(Records from a data source)
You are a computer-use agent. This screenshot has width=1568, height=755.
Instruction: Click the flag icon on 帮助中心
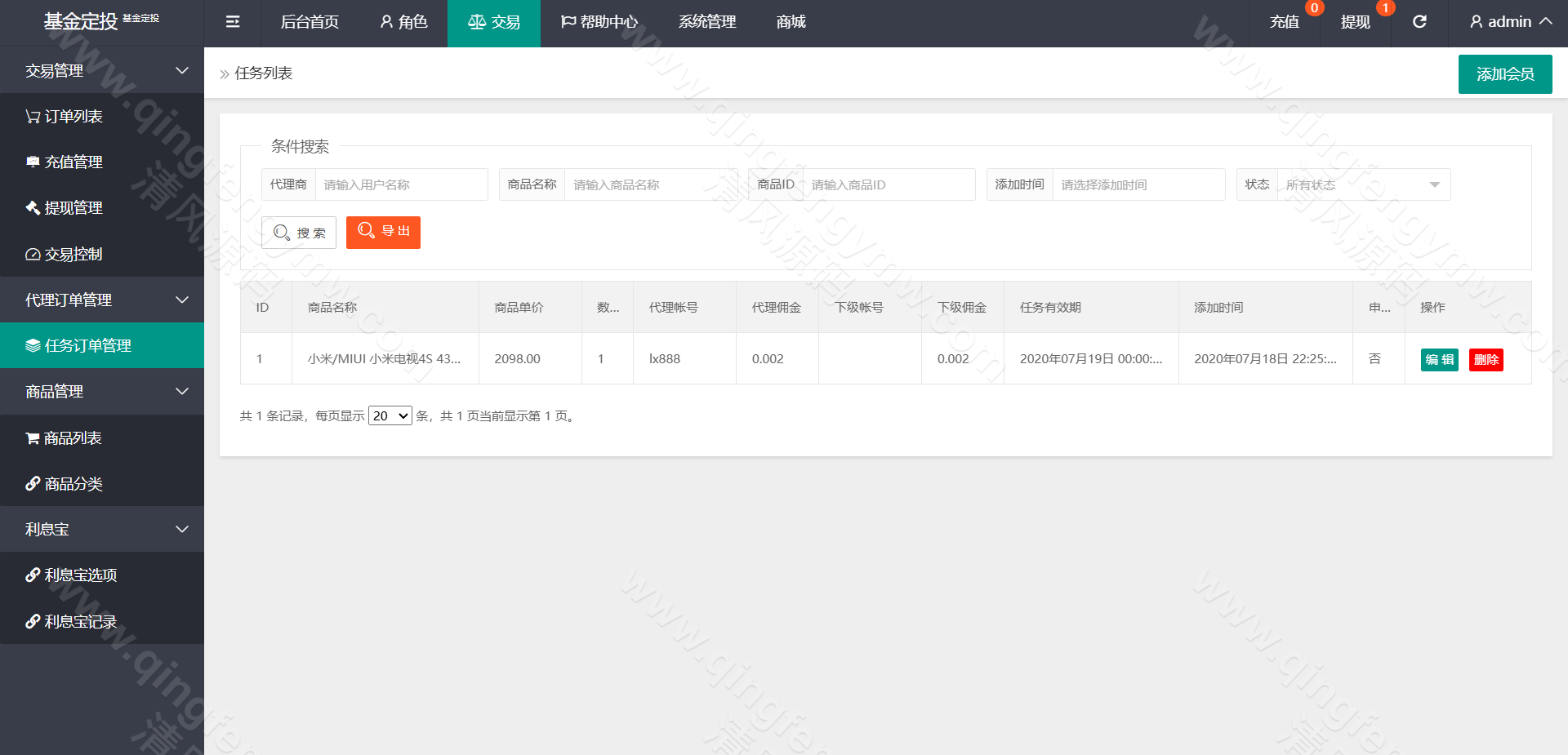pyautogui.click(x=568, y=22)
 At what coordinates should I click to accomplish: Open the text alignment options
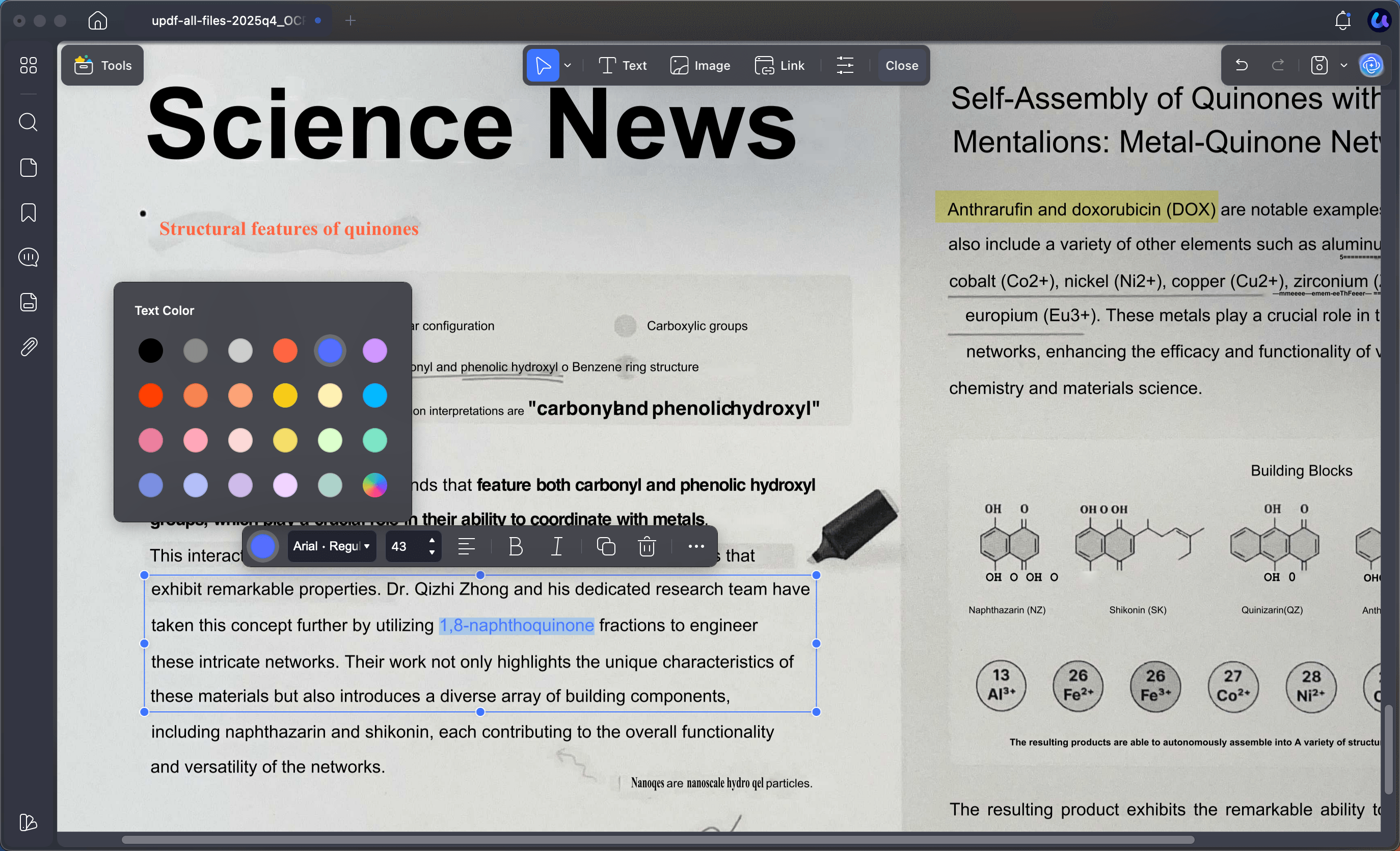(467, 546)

» **WHAT YOU HAVE TO DO**:
Set down all the lines above exactly as they appear, with no pictures.

» **RESULT OF THIS TASK**:
You are a computer-use agent. This screenshot has width=1568, height=755.
Instruction: Click the flag icon on 帮助中心
pyautogui.click(x=568, y=22)
 At what coordinates should I click to accomplish: Open the text alignment options
(467, 546)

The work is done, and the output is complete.